In the listing below, locate the lines bearing the word "agent". Copy every one of them.

### RECORDS PROVIDED

Start of Block

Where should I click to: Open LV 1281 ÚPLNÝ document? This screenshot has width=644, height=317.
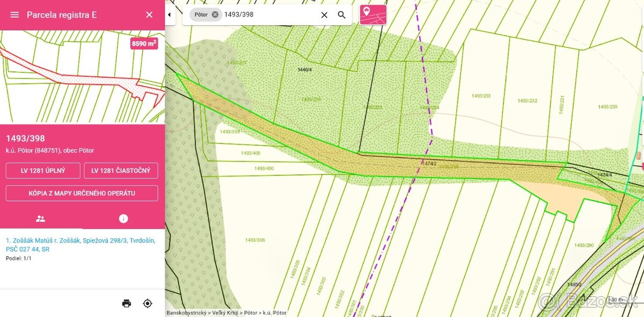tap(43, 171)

End of Block
Start of Block

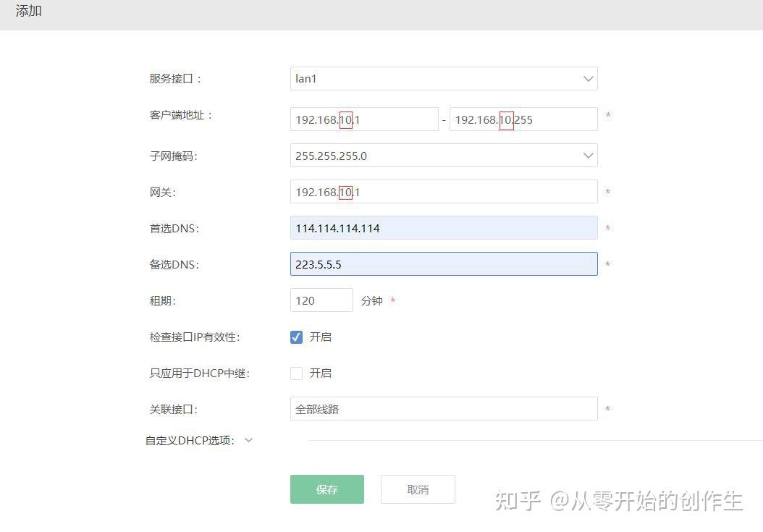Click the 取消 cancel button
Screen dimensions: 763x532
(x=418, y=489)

End of Block
Start of Block

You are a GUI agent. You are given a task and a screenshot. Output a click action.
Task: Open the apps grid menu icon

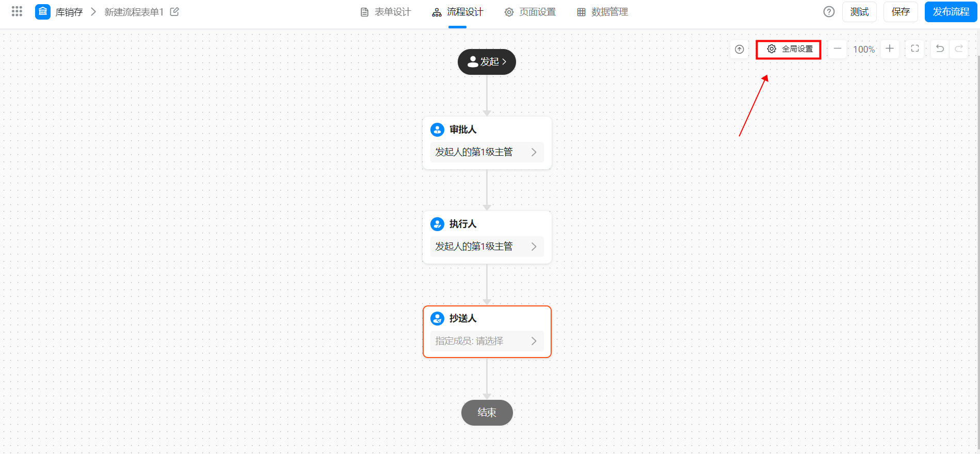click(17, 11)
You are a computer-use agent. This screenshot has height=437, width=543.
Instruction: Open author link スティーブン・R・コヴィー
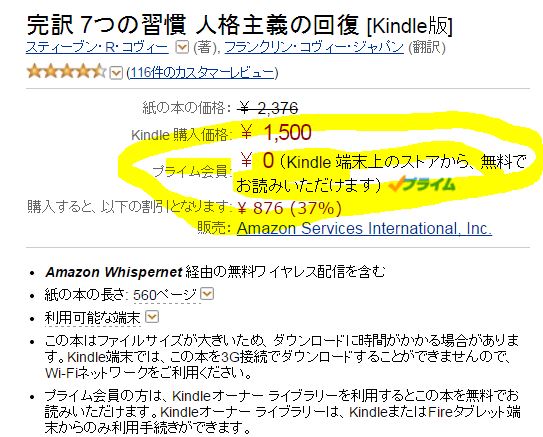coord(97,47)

End of Block

### RESULT OF THIS EXERCISE
You are a GUI agent. You are given a task and a screenshot. Output a click action.
You are a computer-use agent. This screenshot has height=437, width=543.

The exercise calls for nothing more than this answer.